Orphée (en italien : La favola d'Orfeo) est une pièce de théâtre écrite en 1480 à l'occasion des noces de François de Gonzague et d'Isabelle d'Este. L'œuvre fut composée en deux jours de géniale improvisation. Le thème lui fut suggéré par les versions classiques du mythe et en particulier celles d'Ovide et de Virgile : le poète mythique Orphée descend dans les Enfers pour ramener sur terre sa femme Eurydice, morte après avoir été mordue par un serpent en fuyant un berger amoureux d'elle. Emus par le chant d'Orphée, les dieux lui permettent de descendre aux enfers pour aller chercher Eurydice, à condition de ne pas la regarder avant d'être remonté à la surface de la terre. Orphée va malgré lui transgresser cet interdit et il va perdre Eurydice à jamais à l'instant même où il croyait l'avoir sauvée. Revenu seul des enfers, il va se réfugier dans une féroce solitude. En refusant le commerce des femmes, il provoque la colère des disciples de Bacchus qui, en proie à une violente folie meurtrière, le mettent à mort.
Avant cette œuvre, les seules pièces en italien sont les sacre rappresentazioni (connues dans toute l'Europe sous le nom de mystères) dont les thèmes sont généralement religieux.
La favola di Orfeo est donc la première pièce qui soit véritablement d'argument profane, d'où son importance littéraire.
Orphée suit le schéma des mystères.
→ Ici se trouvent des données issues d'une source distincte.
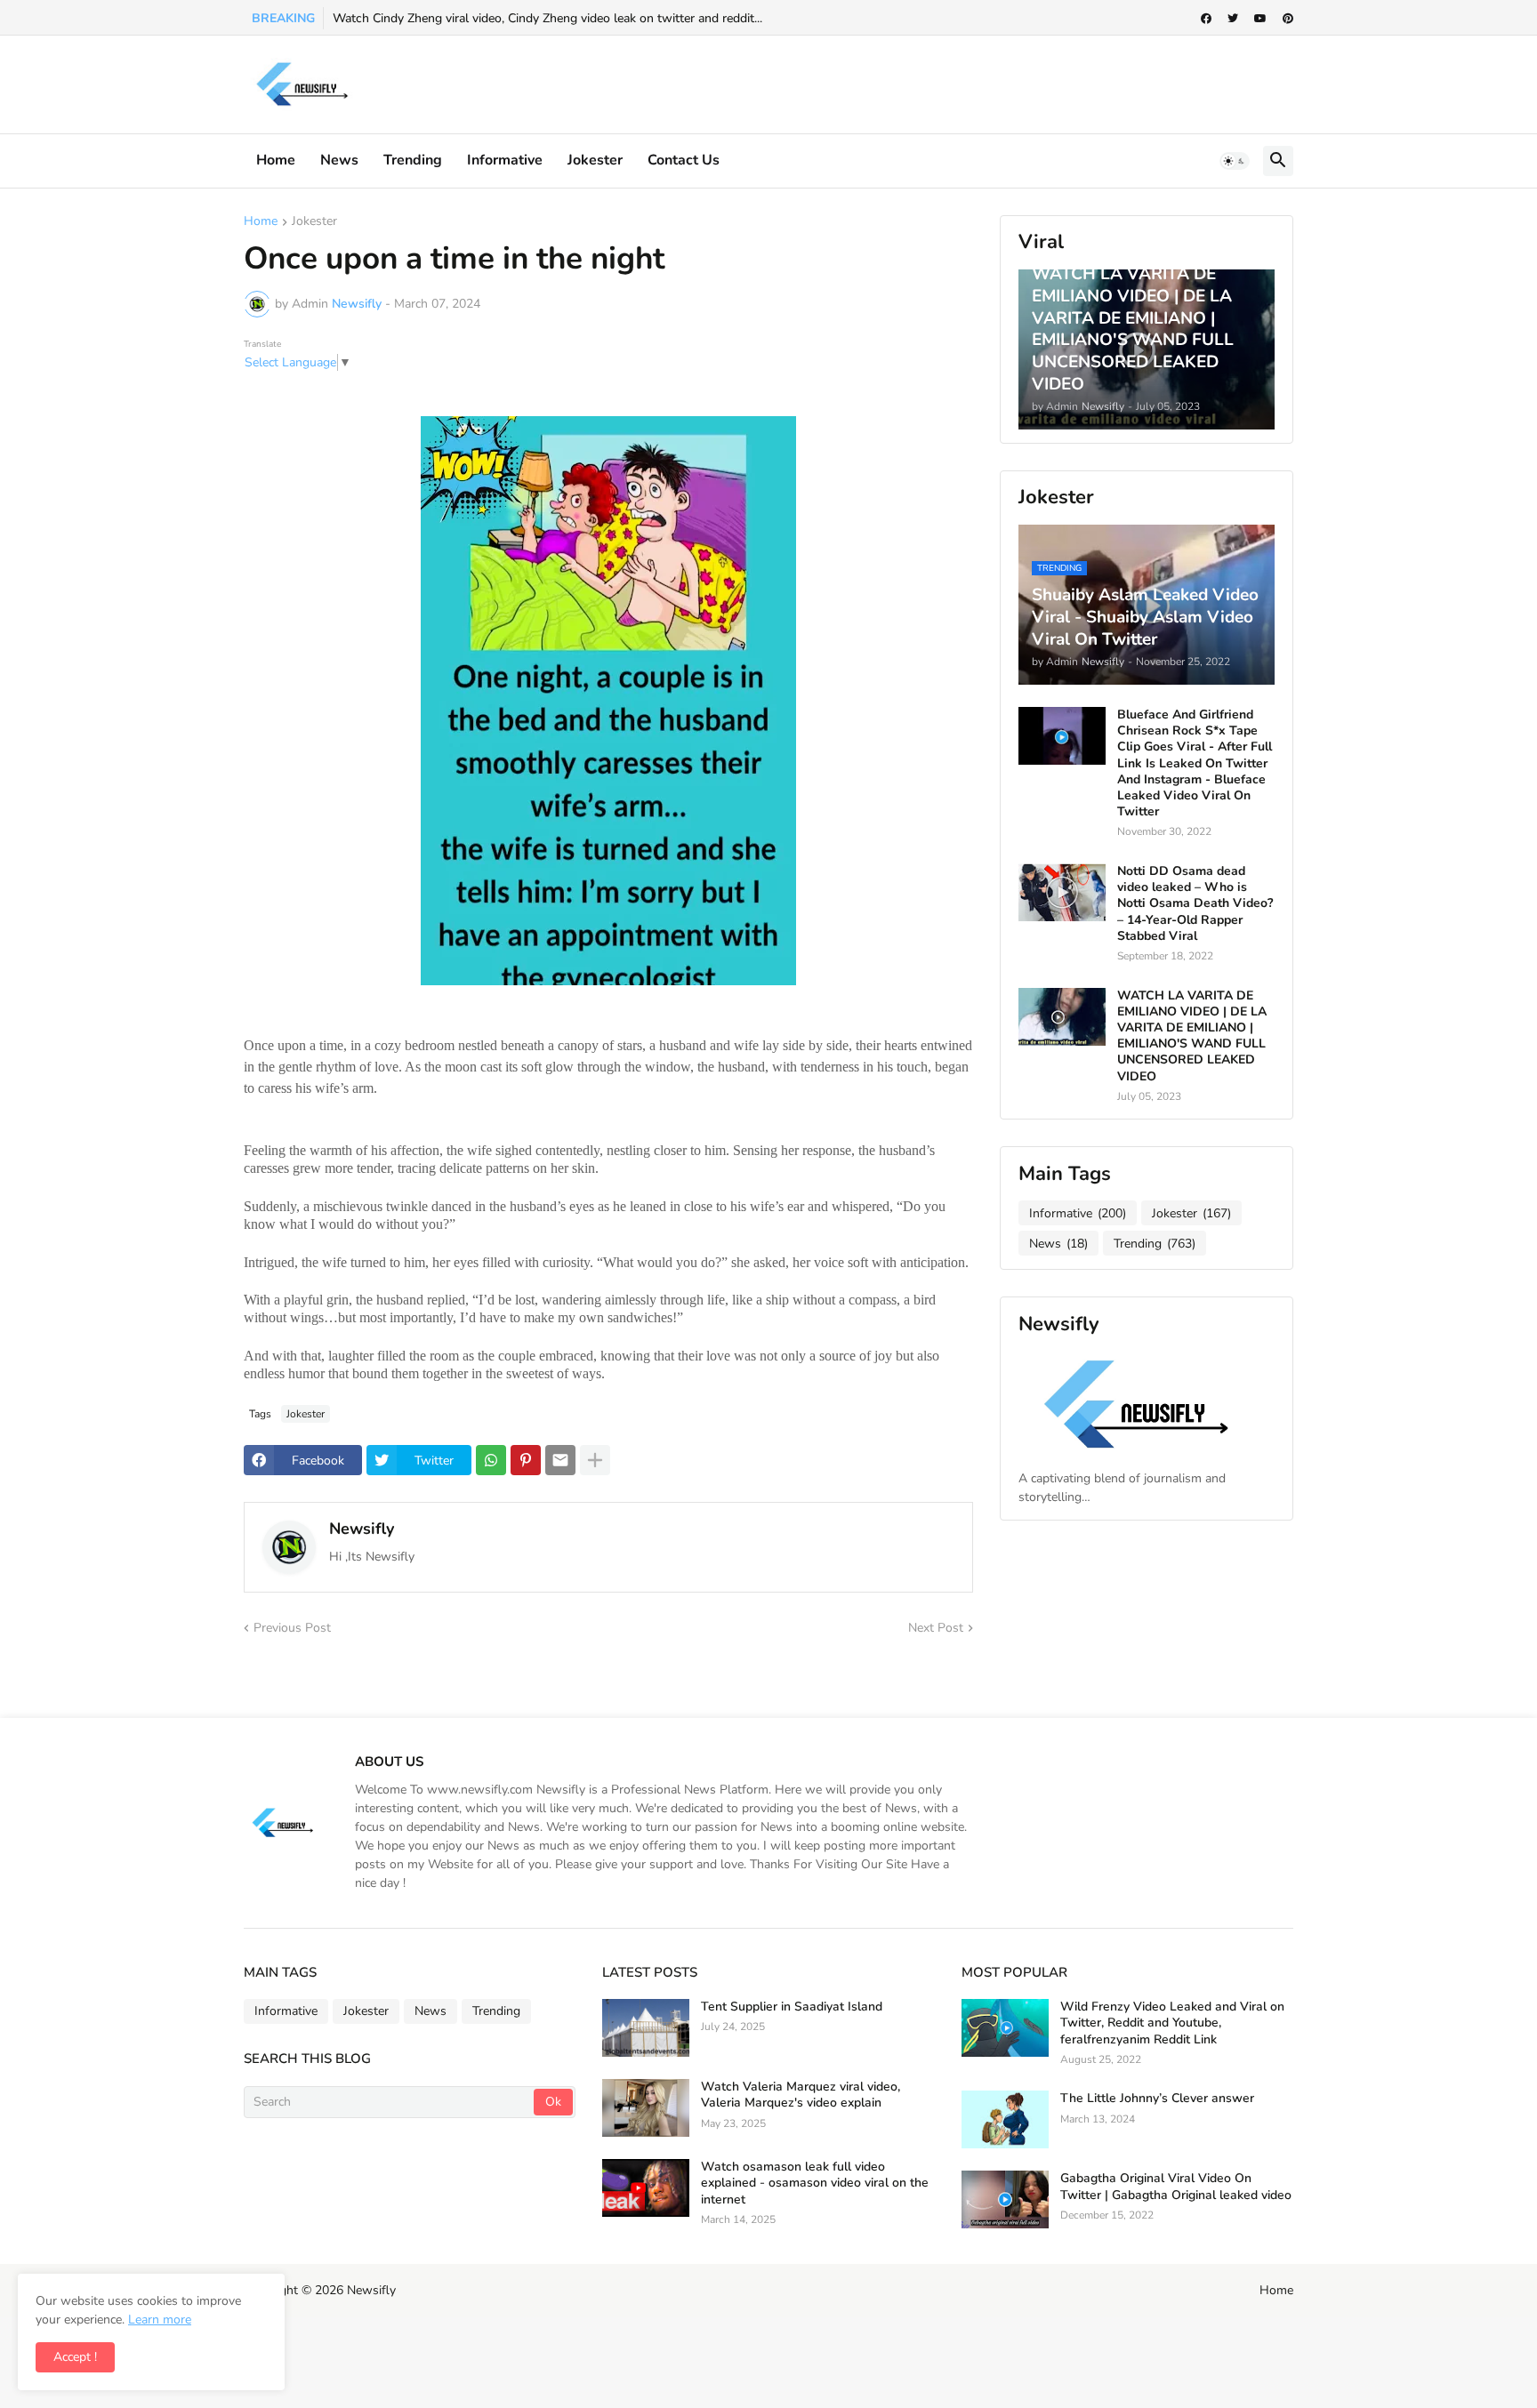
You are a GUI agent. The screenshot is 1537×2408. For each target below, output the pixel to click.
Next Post (935, 1627)
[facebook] (1206, 18)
Dans les mystères c'est traditionnellement un ange qui fait la présentation de l'histoire, ici ce rôle est tenu par Mercure. La linéarité temporelle que l'on retrouve notamment à travers l'organisation sous forme de tableaux successifs. Le mouvement dramatique assez lâche. La première partie se compose d'une dialogue entre deux bergers, le jeune Aristée et le vieux Mopsus. Aristée raconte son amour malheureux pour Eurydice et chante une chanson pour apaiser son tourment. Dans le fond, apparaît Eurydice. La seconde partie décrit la descente d'Orphée aux Enfers et la perte définitive d'Eurydice. La fable d'Orphée présente, dès le début, un monde où le vrai drame n'existe pas : la lamentation et la passion d'Aristée se désagrègent dans la musique de ses vers, et la douleur d'Orphée ne se manifeste pas par une plainte, mais par un chant.
Praelectiones
Politien écrivit des introductions aux Silves de Stace, sur l'Institution oratoire de Quintilien, sur Perse et sur Suétone.
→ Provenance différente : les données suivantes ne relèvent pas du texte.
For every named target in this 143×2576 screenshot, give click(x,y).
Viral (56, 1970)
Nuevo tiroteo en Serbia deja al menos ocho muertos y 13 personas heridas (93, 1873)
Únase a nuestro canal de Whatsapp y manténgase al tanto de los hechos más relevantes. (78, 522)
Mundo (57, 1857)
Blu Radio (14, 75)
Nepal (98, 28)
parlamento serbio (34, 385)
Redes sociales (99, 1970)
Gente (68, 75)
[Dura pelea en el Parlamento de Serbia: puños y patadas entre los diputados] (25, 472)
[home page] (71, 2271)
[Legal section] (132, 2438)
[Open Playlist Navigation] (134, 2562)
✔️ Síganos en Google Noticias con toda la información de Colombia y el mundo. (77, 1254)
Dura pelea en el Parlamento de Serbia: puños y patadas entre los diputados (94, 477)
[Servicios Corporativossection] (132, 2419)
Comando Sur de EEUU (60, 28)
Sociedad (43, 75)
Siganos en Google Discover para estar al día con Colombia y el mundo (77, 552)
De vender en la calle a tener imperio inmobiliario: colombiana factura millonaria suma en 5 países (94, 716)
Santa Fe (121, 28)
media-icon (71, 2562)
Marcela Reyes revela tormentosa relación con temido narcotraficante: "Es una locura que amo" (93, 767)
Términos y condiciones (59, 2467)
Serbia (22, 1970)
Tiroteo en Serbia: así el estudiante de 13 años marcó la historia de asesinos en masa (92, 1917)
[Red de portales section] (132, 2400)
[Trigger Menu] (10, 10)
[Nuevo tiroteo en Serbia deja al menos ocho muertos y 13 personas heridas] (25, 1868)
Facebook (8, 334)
Les très érudites Sylvæ sont des introductions où le poète fait preuve de sa culture et de sa finesse de poète latin.
Introductions latines en prose
1.Dialectica (1493) : introduction à un cours sur la philosophie aristotélicienne
2.Lamia (1492) : contre ceux qui lui avaient reproché son intérêt tardif pour la philosophie.
Élégies latines
1.Élégie sur la mort d'Albiera - Albiera des Albizi, très belle jeune fille, mourut en 1473. Le poète pleure sa mort et chante sa beauté. L'élégie est dédiée à Sigismondo Della Stufa dont Albiera était la fiancée.
2.Lalagen célèbre la beauté féminine.
3.Dans Violas, la passion pour la dame devient amour pour la nature fleurie.
Miscellanea (1489)
C'est dans cette œuvre que l'on voit apparaître le Politien philologue. Les Miscellanea traitent divers sujets : interprétation de textes classiques, correction d'erreurs dans l'édition du texte, histoire de manuscrits antiques. Ce sont les principes qui guident son travail qui font de lui le père de la philologie moderne.